DESCRIPTION OF THE TASK:
Can you reproduce verbatim the lines between the one holding "Click the globe icon in top bar" and the one holding "click(102, 187)", both included?

Text and element pointing records:
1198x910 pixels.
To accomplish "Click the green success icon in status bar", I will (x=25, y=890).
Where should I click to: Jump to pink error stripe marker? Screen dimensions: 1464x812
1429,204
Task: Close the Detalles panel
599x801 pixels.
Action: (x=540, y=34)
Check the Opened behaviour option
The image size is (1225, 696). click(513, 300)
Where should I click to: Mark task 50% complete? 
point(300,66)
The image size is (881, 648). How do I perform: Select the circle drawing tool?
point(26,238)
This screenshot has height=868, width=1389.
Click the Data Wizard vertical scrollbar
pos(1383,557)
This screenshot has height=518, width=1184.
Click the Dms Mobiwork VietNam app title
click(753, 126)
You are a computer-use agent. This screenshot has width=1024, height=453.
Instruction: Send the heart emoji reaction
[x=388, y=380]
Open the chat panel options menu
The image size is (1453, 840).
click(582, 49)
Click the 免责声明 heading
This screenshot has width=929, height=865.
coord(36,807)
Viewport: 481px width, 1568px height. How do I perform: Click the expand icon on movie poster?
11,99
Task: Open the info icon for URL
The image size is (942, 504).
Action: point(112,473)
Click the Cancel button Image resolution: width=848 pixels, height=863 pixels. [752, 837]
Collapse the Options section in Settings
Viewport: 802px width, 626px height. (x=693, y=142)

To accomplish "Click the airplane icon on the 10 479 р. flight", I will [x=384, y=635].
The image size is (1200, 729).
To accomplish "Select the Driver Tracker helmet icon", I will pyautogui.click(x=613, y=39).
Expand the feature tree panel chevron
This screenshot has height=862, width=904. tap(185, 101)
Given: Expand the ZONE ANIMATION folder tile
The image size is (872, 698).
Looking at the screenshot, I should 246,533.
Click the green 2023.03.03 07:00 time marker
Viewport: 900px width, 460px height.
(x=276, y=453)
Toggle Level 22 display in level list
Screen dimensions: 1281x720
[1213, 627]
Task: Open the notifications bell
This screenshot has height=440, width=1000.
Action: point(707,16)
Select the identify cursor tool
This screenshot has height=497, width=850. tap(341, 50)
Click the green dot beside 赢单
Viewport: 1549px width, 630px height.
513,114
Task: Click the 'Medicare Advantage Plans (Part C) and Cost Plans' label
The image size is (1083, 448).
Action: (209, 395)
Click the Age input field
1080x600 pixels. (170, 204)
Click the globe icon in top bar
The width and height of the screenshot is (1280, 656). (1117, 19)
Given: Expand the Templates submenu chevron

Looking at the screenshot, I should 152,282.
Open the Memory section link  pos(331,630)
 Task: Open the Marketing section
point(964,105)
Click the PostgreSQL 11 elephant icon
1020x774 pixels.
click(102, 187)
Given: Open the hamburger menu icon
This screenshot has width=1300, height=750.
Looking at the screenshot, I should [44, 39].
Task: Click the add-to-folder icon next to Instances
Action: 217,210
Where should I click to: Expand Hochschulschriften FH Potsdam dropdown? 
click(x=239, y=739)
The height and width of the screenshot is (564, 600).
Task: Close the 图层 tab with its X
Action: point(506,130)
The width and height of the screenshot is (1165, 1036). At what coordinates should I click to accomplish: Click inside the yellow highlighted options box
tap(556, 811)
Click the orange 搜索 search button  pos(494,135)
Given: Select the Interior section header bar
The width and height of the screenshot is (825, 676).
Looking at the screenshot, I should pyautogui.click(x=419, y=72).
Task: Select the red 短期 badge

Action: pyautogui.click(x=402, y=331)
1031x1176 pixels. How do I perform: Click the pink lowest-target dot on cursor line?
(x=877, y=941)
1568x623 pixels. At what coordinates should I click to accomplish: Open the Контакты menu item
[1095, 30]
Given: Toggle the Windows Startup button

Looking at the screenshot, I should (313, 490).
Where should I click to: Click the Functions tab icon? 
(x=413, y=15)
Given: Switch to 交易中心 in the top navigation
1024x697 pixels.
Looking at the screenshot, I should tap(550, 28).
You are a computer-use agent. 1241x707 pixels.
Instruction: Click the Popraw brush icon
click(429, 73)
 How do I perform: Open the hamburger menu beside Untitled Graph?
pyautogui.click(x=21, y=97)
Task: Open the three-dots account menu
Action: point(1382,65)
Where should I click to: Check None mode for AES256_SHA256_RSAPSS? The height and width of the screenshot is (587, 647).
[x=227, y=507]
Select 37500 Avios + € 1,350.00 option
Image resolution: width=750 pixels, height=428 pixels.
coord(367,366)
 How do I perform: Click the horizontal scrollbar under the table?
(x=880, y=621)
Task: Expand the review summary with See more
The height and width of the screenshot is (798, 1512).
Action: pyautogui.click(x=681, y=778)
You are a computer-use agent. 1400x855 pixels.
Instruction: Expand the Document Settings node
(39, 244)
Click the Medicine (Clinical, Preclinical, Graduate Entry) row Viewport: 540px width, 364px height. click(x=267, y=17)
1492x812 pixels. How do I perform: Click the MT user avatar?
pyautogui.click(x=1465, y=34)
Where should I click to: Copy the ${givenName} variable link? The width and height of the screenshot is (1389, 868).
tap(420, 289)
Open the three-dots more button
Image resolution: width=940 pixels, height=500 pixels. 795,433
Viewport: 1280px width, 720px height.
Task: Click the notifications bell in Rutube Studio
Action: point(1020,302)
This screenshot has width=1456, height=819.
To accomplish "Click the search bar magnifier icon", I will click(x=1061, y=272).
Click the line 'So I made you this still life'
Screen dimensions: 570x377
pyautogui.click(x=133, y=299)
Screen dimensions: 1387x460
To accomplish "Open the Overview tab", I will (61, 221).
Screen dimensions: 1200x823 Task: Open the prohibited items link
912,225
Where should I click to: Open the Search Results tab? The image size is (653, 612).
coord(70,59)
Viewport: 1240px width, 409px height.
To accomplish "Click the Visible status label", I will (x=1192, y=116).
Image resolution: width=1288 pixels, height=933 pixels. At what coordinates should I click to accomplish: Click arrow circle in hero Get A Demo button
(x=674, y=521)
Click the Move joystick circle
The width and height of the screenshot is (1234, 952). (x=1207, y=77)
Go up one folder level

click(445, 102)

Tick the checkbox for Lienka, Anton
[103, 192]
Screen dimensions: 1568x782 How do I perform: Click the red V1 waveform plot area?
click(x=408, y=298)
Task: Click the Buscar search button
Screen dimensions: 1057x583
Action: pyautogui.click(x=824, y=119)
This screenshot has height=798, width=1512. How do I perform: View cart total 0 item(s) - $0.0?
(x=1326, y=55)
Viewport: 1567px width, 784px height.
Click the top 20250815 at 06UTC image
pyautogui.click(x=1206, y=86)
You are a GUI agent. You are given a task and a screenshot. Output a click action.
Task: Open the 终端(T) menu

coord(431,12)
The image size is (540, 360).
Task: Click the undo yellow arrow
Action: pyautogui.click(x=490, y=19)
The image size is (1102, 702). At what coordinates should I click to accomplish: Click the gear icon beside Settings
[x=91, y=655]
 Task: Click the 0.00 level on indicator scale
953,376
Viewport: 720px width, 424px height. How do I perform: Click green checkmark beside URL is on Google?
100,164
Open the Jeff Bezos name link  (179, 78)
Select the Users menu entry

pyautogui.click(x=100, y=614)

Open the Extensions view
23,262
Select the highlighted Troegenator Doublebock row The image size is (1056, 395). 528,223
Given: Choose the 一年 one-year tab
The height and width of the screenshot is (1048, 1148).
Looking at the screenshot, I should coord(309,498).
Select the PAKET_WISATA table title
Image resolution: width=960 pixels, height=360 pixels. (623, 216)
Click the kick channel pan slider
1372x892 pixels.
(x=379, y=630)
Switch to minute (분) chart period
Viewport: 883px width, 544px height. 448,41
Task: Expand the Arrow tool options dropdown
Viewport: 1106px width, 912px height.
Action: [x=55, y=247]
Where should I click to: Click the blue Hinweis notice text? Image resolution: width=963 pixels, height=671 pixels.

RESULT OF THE TASK:
Click the globe icon in top bar
The width and height of the screenshot is (1280, 656). (1117, 19)
Given: Expand the Templates submenu chevron

Looking at the screenshot, I should 152,282.
Open the Memory section link  pos(331,630)
 Task: Open the Marketing section
point(964,105)
Click the PostgreSQL 11 elephant icon
1020x774 pixels.
click(102, 187)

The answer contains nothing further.